* [Problem details] Copy out every one of the records below, requests included. Scale each coordinate in the answers by 0.25 and round it to the nearest whole number, with halves rounding up. Leave out the pictures.

* [Given records]
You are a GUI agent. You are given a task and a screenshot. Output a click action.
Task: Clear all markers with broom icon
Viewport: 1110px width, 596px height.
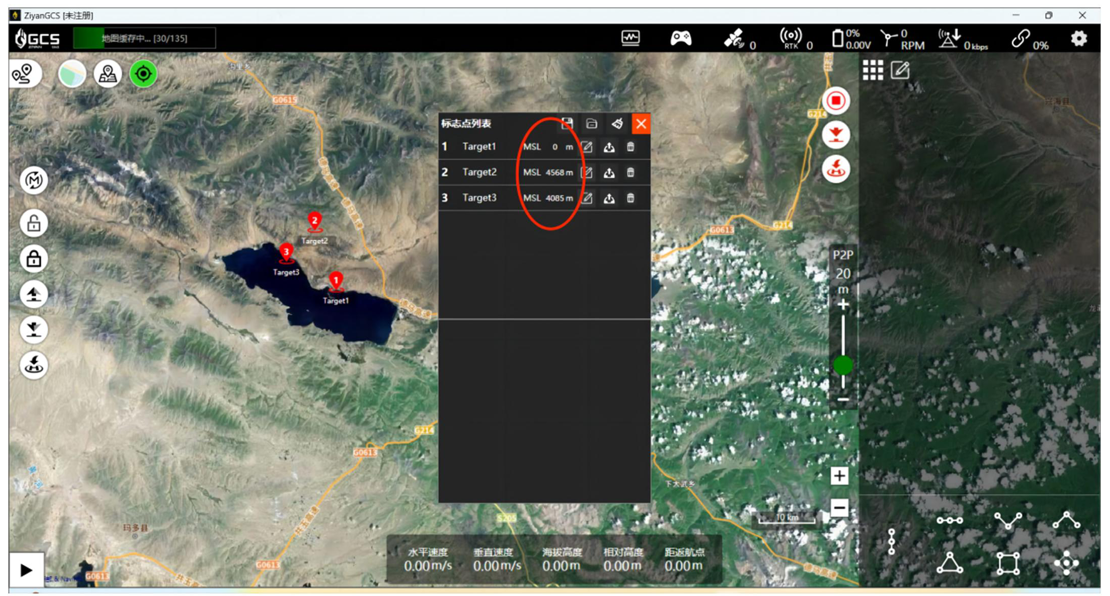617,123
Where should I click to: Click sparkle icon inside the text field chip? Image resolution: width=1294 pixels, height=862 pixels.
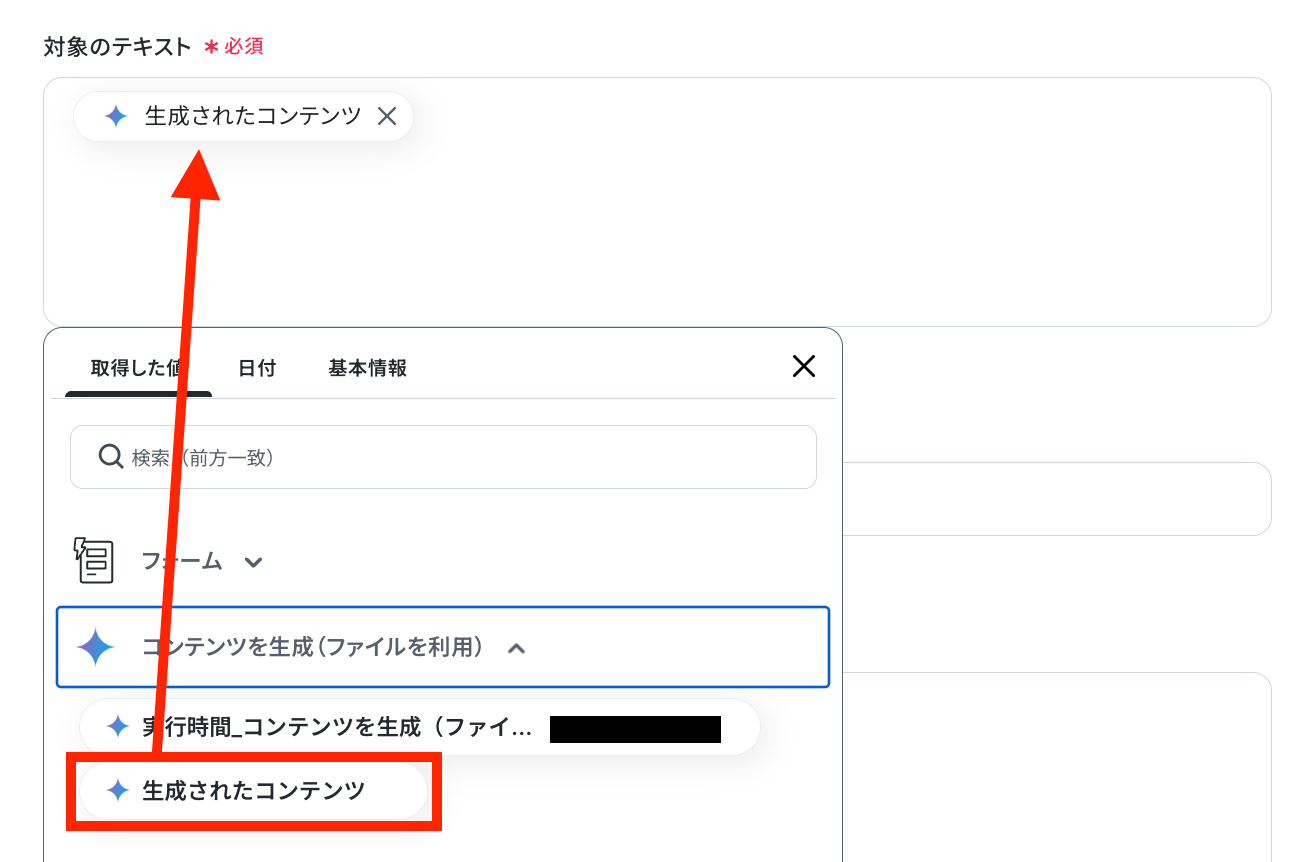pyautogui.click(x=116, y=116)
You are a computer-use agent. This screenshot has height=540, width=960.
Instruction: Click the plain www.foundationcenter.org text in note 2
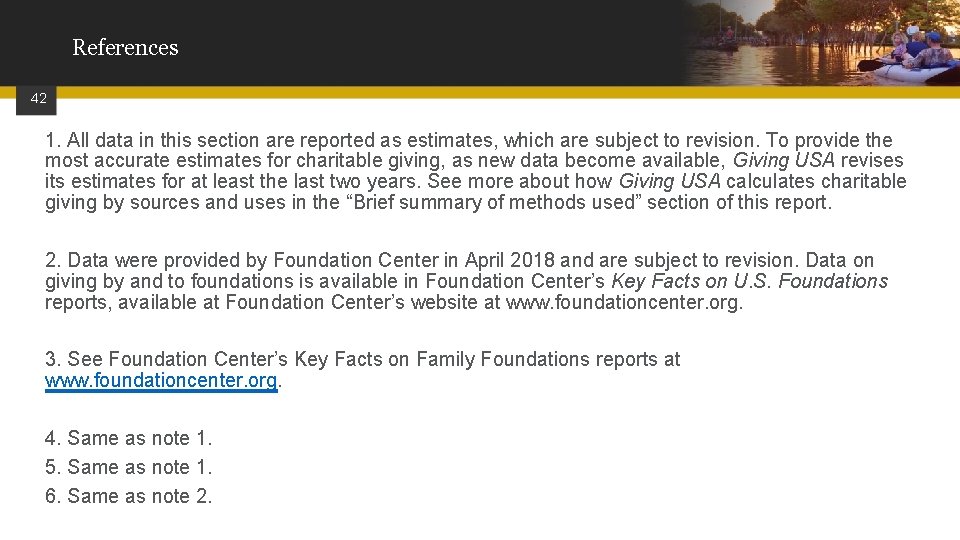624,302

* [Answer in full]
You are a GUI agent. You are given a task and a screenshot. Output a click action.
Task: Clear all markers with broom icon
Viewport: 1110px width, 596px height.
154,31
Where should I click to: Click sparkle icon inside the text field chip? Image resolution: width=1294 pixels, height=862 pixels.
pyautogui.click(x=29, y=29)
You are a computer-use agent. This screenshot has height=540, width=960.
Instruction: Click the plain www.foundationcenter.org text in note 2
156,76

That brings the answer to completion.